Durante siglos, el relato oficial de la humanidad ha situado el origen de las grandes construcciones monumentales en las orillas del Nilo, hace unos 4.500 años. Sin embargo, una investigación exhaustiva publicada recientemente ha sacudido los cimientos de la arqueología moderna.
Un grupo de geólogos y arqueólogos sostiene que el yacimiento de Gunung Padang, en Java Occidental, no es una colina natural, sino la pirámide más antigua construida por el ser humano. Según las dataciones por radiocarbono, las capas más profundas de esta estructura tendrían una antigüedad de hasta 30.000 años, situando su origen en plena Edad de Hielo.
Una ingeniería imposible para el Paleolítico superior
Lo que hace que Gunung Padang sea un descubrimiento revolucionario es la complejidad de su construcción en una época en la que se suponía que los humanos eran simples cazadores-recolectores nómadas. Los investigadores han detectado, mediante tomografía de resistencia eléctrica y radares de penetración terrestre, que la estructura se levantó en varias etapas. La base más antigua, esculpida en lava andesítica, muestra signos de haber sido moldeada meticulosamente por manos humanas mucho antes de que surgieran las primeras ciudades en Mesopotamia o las pirámides de Egipto.
Este hallazgo sugiere que existió una civilización con conocimientos avanzados de ingeniería y astronomía mucho antes de lo que indican los libros de texto.
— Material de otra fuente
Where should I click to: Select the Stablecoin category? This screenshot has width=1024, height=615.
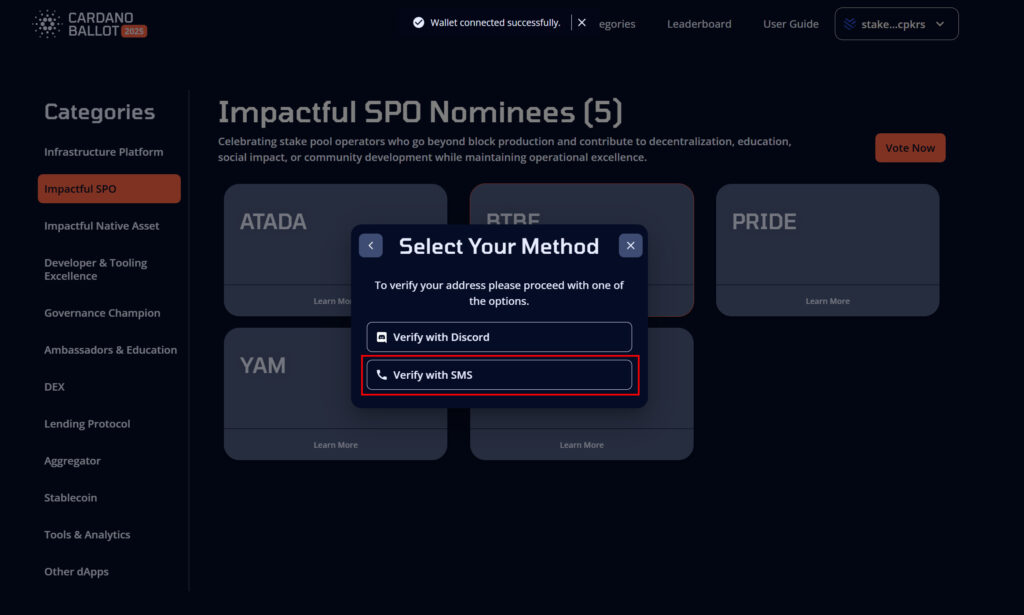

La pirámide de Gunung Padang no solo es inmensa en tamaño, sino que alberga cámaras internas y cavidades ocultas que aún no han sido exploradas por completo. Para los defensores de esta teoría, estamos ante la prueba definitiva de que la historia de la humanidad es mucho más antigua y compleja de lo que nos han contado, con sociedades capaces de movilizar recursos masivos hace decenas de milenios.
El debate científico sobre si es geología natural u obra del hombre
Como era de esperar, este descubrimiento ha generado una intensa controversia en la comunidad científica internacional. Mientras que los autores del estudio defienden la intervención humana basándose en la disposición geométrica de las rocas y en las capas de cemento detectadas entre los bloques, otros arqueólogos más escépticos sostienen que podría tratarse de formaciones geológicas naturales moldeadas por la erosión. La clave para resolver el misterio reside en las próximas excavaciones, que buscarán restos orgánicos o herramientas dentro de las cámaras selladas.
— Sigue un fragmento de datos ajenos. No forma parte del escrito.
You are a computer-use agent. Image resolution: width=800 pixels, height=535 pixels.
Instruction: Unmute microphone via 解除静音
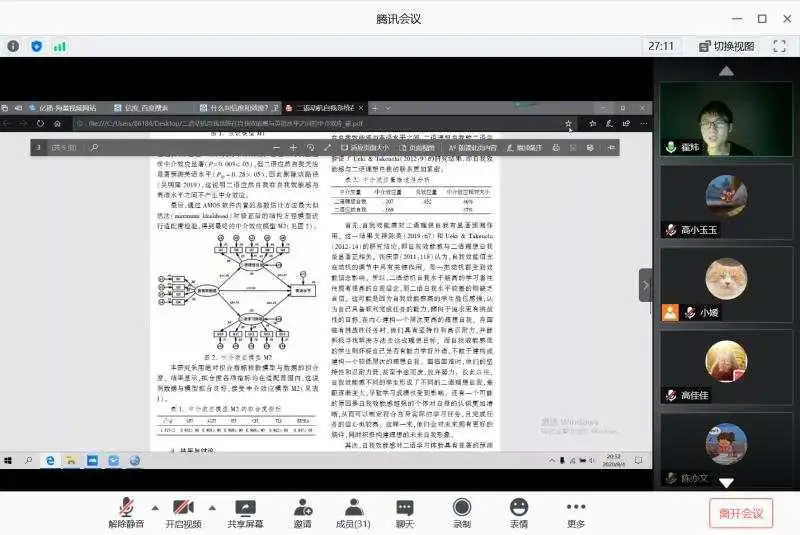tap(127, 512)
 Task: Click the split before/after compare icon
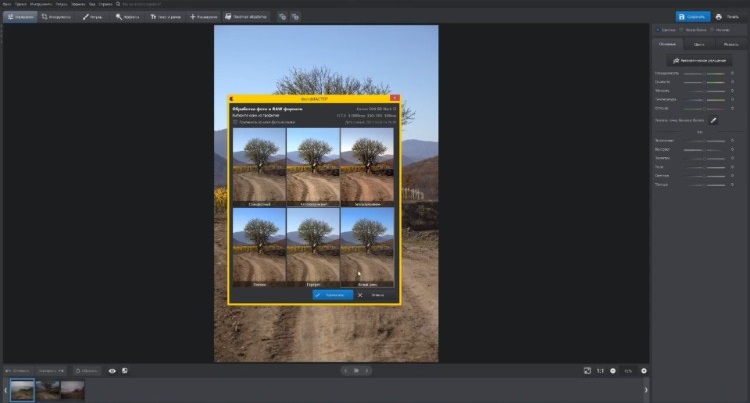click(124, 370)
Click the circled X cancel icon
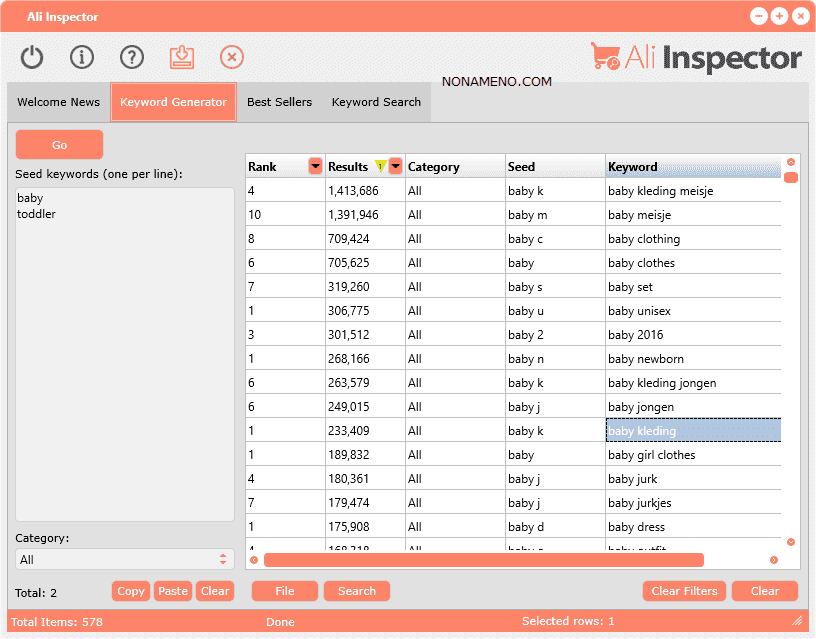Viewport: 816px width, 639px height. (232, 57)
Si se confirma que Gunung Padang es una pirámide de 30.000 años, el mapa de la civilización mundial tendría que ser rediseñado por completo. Indonesia pasaría a ser la cuna de la arquitectura monumental, y las pirámides de Egipto quedarían relegadas a ser "hermanas menores" de un legado ancestral que ha permanecido oculto bajo la selva durante miles de años.